DOCA Documentation v3.0.0

DOCA Stream Receive Performance Application Guide

This guide outlines the implementation of the DOCA Stream Receive Performance application, built on top of the NVIDIA® BlueField® DPU.

The Stream Receive Performance application is designed to measure and evaluate RX performance using the NVIDIA DOCA RMAX library. It leverages the capabilities of DOCA RMAX and NVIDIA Rivermax to support efficient, high-performance media and data streaming.

Key Technologies

  • DOCA RMAX API – A component of the NVIDIA DOCA framework, optimized for networking tasks in media streaming use cases.

  • NVIDIA Rivermax SDK – Built to exploit BlueField DPU hardware acceleration, enabling direct data transfers between the NIC and GPU, minimizing CPU load.

This architecture delivers high throughput, ultra-low latency, and minimal CPU utilization making it an ideal solution for demanding real-time streaming workloads.

Deployment Notes

  • DOCA Rivermax applications must run on BlueField target DPUs with root privileges or other additional permissions and capabilities

  • Ensure the DPU has a valid IP address configured

  • Allocate an appropriate number of huge pages for optimal performance. Refer to "Rivermax Performance-oriented Development Guidelines" for details.

    Info

    To access this document, join the NVIDIA Rivermax SDK developers' program and access documentation in the Rivermax Developer page.

  • Runtime configurations can be tuned even after the application starts, allowing dynamic performance optimization

For complete setup steps and advanced configurations, refer to DOCA RMAX documentation.

The application is designed to receive and process network packets using the DOCA library.

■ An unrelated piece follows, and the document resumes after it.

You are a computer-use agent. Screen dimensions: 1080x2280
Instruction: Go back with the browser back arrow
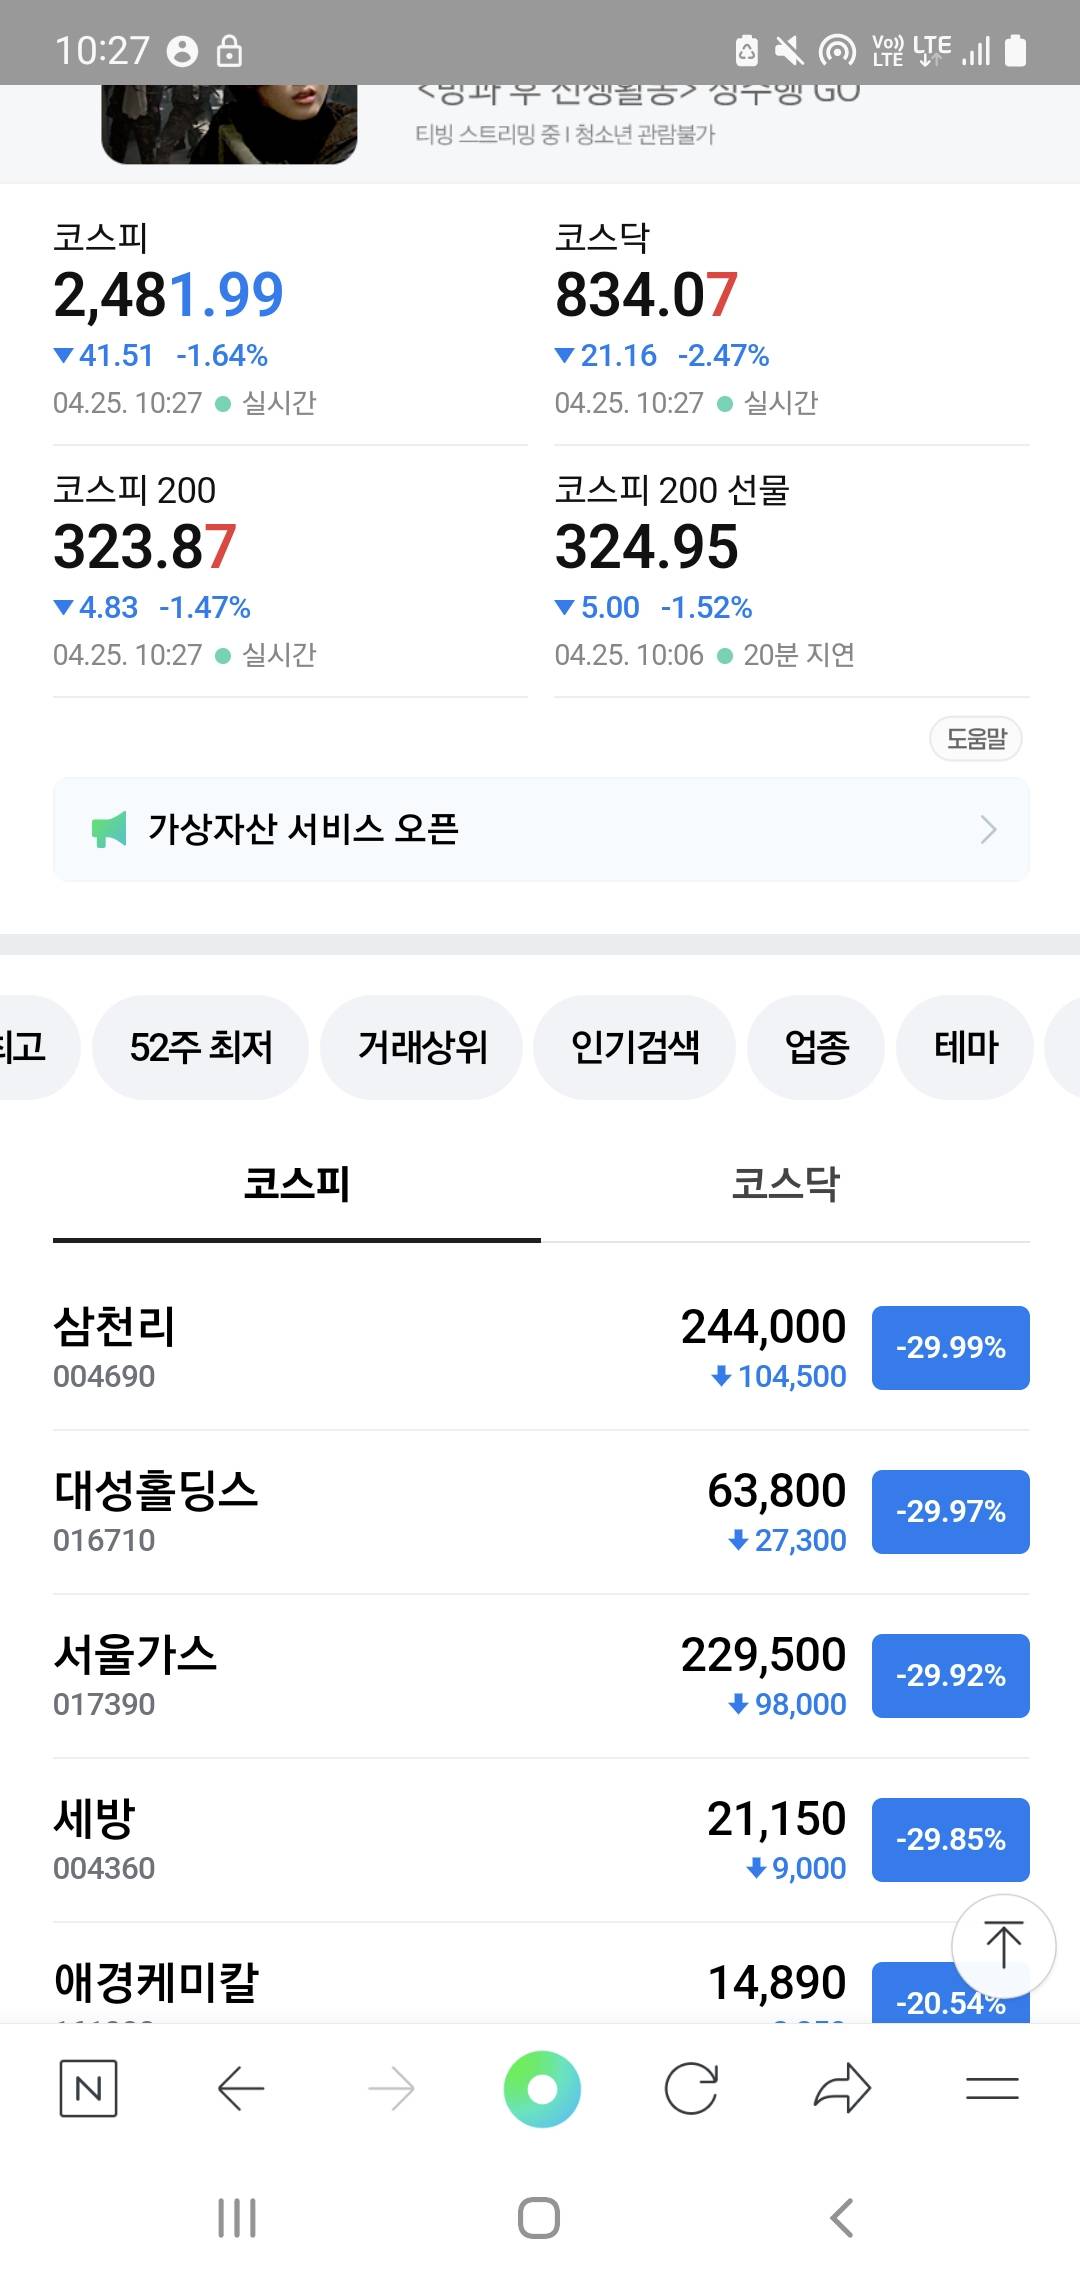tap(240, 2088)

It is structured around three core components:

  • Configuration management – Manages the initialization, parsing, validation, and cleanup of application configuration parameters

  • Global resources management – Handles the allocation and management of shared resources such as memory maps, buffer inventories, and progress engines

  • Stream management – Manages the lifecycle of data streams used for packet reception, including setup, execution, and teardown

The architecture comprises several key modules and their responsibilities.

Main Application

  • Initialization – Sets up logging, parses command-line arguments, and initializes the configuration.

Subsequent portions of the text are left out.